Hardware Installation and Maintenance
- Rack, cable, inventory, and configure new datacenter equipment.
- Surplus legacy equipment.
- Work with vendors to diagnose and resolve hardware issues.
- Monitor and react to operational failures of datacenter hardware.
Develop and Maintain System Documentation
- Create and update system architecture diagram(s).
- Create and update standard operational procedures.
- Document system configuration.
- Create and manage backup policies.
- Update system inventory after any post-deployment changes. Maintain up-to-date configuration documents.
- Produce operational documentation for technical staff.
- Place documentation and code in appropriate repositories. Communicate updates to team.
- Update documented issues and incidents regularly.
- Keep team informed about pertinent operational processes.
- Assist with standards development and quality improvement.
- Assist with administrative duties such as attending conference calls, equipment tagging and surplus, and storage room cleanup, as needed. Assist helpdesk with escalations of issues as needed.
- Communicate clearly and effectively while contributing as a productive member of the IT team and the Institute as a whole. Work closely with other team members to help them with relevant tasks, show them how to learn new skills, and help resolve emerging problems on different projects.
- Attend relevant meetings, adhere to deadlines, and participate as a vital member to collectively advance team-level objectives.
- Perform all required compliance with university and state policies on a timely basis.

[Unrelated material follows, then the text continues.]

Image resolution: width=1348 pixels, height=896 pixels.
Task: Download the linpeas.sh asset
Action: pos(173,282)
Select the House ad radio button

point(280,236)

- Other duties as assigned
- Bachelor’s degree in Computer Science, Management Information Systems, or a related field plus 2 years’ experience managing enterprise Linux, VMWare, and Windows server and client platforms or equivalent combination of education and experience
- Experience in security system design and engineering
- Strong interpersonal and communication skills, including team ethic and relationship building
- Excellent written and verbal communication skills, exceptional decision-making skills
- Self-starter and demonstrated ability to learn/adapt new methods to support this role
- Experience in security system design and engineering
- Ability to deliver quality systems under constant deadline pressures
- Ability to program/script proficiently in a common operating system scripting language
- This position has a physical component. Candidates should be able to lift up to 50 lbs and may need to work in cramped spaces or elevated locations.
Equivalent education/experience will substitute for all minimum qualifications except when there are legal requirements, such as a license/certification/registration.
- Demonstrated track record of innovative solutions deploying and supporting IT initiatives
- Interest in the promotion of global health
- Familiarity with supporting .Net, Java, Bash, Perl scripting, Python, PHP, reusable code
- Understanding of security and systems best practices
- Ability to be well organized and detail-oriented
- Interest and aptitude in information technology
Conditions of Employment:
- Expected to participate in 24x7 on-call rotation response to production system issues with other IHME-IT team members.